Entries taken from a collection
◇ ◇ ◇ ◇

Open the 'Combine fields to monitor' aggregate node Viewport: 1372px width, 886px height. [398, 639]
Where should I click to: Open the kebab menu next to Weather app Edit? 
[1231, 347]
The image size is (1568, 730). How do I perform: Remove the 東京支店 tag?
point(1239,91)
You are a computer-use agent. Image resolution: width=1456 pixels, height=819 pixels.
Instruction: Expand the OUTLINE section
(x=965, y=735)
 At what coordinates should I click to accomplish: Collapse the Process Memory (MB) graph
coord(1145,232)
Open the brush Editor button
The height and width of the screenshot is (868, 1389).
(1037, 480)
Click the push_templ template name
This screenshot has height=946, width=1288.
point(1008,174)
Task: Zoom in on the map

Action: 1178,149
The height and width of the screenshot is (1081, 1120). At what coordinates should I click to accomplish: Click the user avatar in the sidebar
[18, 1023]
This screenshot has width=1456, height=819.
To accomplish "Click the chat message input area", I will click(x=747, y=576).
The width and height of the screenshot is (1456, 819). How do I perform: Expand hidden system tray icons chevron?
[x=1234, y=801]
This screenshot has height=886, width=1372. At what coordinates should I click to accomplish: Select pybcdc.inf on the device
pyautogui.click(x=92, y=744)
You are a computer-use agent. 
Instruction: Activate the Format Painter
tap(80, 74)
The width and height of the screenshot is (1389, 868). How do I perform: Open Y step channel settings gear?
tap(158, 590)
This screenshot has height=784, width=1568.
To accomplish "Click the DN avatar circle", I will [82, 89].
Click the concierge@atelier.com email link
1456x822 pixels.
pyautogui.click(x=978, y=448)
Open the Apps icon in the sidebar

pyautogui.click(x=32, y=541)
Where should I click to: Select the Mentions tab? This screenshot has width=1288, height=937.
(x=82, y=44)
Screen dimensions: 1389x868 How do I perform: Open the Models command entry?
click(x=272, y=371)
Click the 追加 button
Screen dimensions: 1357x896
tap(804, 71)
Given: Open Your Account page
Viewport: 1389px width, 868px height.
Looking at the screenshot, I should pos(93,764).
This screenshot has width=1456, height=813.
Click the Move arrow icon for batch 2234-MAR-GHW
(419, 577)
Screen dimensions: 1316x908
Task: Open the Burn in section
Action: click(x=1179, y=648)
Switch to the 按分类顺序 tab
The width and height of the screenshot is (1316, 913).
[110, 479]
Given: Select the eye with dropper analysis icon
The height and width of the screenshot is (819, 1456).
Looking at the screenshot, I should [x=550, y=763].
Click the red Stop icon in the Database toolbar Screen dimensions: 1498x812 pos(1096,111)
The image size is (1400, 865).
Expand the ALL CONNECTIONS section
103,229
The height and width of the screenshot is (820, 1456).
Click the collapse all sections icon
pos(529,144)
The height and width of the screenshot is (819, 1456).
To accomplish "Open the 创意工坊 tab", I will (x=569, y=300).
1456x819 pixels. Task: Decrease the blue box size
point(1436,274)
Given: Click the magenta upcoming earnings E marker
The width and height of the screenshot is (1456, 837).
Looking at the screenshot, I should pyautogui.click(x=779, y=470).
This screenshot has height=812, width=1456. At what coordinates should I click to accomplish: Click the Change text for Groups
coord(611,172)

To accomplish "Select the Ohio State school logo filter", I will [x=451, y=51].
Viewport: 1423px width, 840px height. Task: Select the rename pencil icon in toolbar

◇ ◇ ◇ ◇

> [PROBLEM STATEMENT] Whenever the word "toolbar" shows up in a line of the entries above, copy that line.

> [TASK RESPONSE]
Click the red Stop icon in the Database toolbar Screen dimensions: 1498x812 pos(1096,111)
Viewport: 1423px width, 840px height. Task: Select the rename pencil icon in toolbar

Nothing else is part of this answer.